EXCERPTED RECORDS —
+ + + + + + +

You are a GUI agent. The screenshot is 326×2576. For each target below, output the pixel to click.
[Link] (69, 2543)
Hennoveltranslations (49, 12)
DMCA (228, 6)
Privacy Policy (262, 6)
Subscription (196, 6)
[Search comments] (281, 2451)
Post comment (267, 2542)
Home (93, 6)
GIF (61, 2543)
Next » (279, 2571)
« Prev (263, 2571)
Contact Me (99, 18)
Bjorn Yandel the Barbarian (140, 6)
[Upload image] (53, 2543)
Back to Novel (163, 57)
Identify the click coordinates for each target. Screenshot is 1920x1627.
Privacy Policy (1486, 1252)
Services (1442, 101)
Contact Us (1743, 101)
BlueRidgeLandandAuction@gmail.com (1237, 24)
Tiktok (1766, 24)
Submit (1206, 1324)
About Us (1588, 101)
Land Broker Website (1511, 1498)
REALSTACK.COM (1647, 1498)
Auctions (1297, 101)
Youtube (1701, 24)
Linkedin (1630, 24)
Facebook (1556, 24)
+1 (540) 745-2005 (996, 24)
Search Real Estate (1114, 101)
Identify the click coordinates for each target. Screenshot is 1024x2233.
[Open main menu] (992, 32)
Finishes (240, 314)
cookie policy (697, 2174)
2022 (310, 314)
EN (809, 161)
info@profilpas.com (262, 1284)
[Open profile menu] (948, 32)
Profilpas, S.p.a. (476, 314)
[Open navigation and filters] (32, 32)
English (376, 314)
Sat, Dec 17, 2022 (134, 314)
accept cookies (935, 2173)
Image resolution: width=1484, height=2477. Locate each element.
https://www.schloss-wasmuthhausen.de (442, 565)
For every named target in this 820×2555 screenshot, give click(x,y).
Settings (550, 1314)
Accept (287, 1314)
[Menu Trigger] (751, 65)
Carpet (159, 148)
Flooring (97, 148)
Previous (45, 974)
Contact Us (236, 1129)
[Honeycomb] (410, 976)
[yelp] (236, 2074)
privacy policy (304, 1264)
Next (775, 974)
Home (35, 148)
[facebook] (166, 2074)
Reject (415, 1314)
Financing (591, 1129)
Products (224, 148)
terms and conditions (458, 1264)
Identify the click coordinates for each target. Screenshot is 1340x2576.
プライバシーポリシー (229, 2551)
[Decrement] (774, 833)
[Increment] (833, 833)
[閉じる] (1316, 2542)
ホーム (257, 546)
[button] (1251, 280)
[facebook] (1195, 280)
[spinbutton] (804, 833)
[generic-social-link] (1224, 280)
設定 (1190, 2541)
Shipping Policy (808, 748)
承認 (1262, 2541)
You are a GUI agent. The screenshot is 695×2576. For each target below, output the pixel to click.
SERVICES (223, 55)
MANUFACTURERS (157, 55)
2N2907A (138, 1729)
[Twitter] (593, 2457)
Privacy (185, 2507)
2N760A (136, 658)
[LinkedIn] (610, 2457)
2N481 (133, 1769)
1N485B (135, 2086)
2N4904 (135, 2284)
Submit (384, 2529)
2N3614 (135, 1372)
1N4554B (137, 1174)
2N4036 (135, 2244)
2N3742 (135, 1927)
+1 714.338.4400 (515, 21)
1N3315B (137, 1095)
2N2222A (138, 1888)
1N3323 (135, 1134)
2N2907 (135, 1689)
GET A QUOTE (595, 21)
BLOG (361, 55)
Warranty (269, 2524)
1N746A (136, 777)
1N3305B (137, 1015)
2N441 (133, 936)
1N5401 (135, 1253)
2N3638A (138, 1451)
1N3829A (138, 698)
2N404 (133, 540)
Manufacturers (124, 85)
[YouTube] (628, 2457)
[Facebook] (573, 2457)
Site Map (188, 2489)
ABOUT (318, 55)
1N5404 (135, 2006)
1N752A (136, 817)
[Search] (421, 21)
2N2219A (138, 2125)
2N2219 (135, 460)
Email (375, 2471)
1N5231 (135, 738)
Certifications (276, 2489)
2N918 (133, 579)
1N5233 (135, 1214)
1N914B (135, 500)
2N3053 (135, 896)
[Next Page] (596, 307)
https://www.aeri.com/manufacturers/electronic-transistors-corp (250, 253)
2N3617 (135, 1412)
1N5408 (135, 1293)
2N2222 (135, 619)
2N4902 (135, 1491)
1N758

+ + + + + + +

TASK INSTRUCTIONS —
Begin with the line that has "BLOG (361, 55)" in the listing above and end after the line that has "1N5231 (135, 738)"; output those lines exactly.

EXERCISE SOLUTION —
BLOG (361, 55)
Warranty (269, 2524)
1N746A (136, 777)
1N3305B (137, 1015)
2N441 (133, 936)
1N5401 (135, 1253)
2N3638A (138, 1451)
1N3829A (138, 698)
2N404 (133, 540)
Manufacturers (124, 85)
[YouTube] (628, 2457)
[Facebook] (573, 2457)
Site Map (188, 2489)
ABOUT (318, 55)
1N5404 (135, 2006)
1N752A (136, 817)
[Search] (421, 21)
2N2219A (138, 2125)
2N2219 (135, 460)
Email (375, 2471)
1N5231 (135, 738)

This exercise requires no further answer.